Title: All the Money in the World: What the Happiest People Know About Getting and Spending
Author: Laura Vanderkam
Fun Fact: As of 2006, earning $60,000/year made you part of the top 10% highest earning people in the world.
All the Money in the World is a thoughtful series of essays on earning and using money to maximize your happiness. It’s full of interesting thought experiments, facts, and questions that will make you think about money in ways you never have before. The writing is great, reminding me of Malcolm Gladwell’s many books or Mirroring People, and definitely meeting my criteria that it be clear and concise. Although the chapters could be read as stand-alone essays, the interesting topic kept me reading one after another. My favorite parts were the fascinating personal anecdotes, but it was also important to me that the author cited research studies to back up her advice. Finally, there are actionable suggestions throughout which are collected into a useful worksheet at the end of the book. This was exactly what I look for in a self-help book – interesting, research-based, well-written, and useful.

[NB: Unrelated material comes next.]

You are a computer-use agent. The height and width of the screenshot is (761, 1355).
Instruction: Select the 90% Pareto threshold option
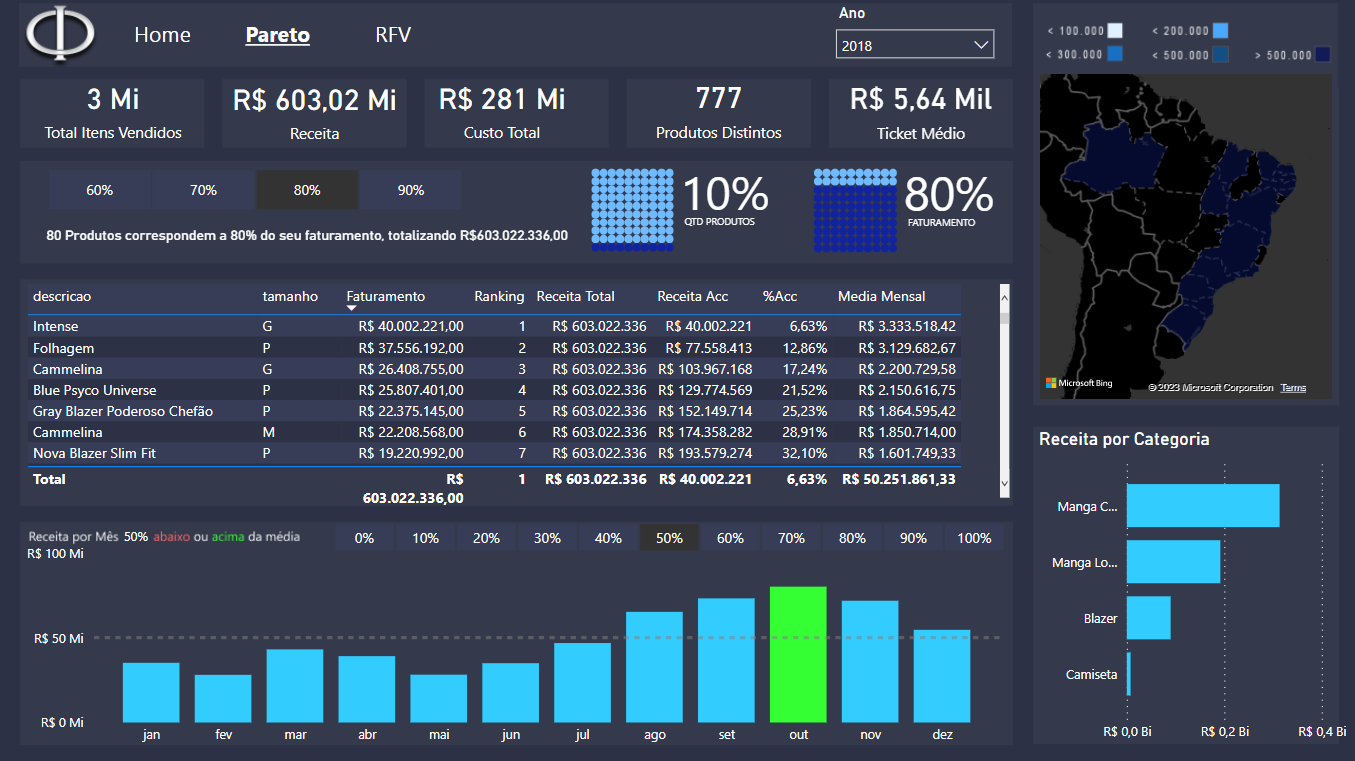[x=410, y=190]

As a 20-something, you’re often dealing with not having a logical “next-step” for the first time as you finish college, trying to find a job, and figuring out both who you are and what you want from life. In The 20 Something Manifesto, Christine Hassler has collected a bunch of short essays by 20-somethings at various stages of their lives and combined these with her insightful commentary. Throughout, she manages to sound authoritative and give good advice while never sounding condescending or judgmental. She’s also often very funny. There are sections on various topics of concern to 20-somethings’ from career and money to romance, each with suggestions for ways to find out what you want and how to get there. The only thing keeping this from also being a 5 star review is the author’s belief in “The Secret”, a silly but popular belief that simply visualizing something will make it so. Fortunately that idea, which in my opinion is the worst of self-help, appears very little in this otherwise exemplary book.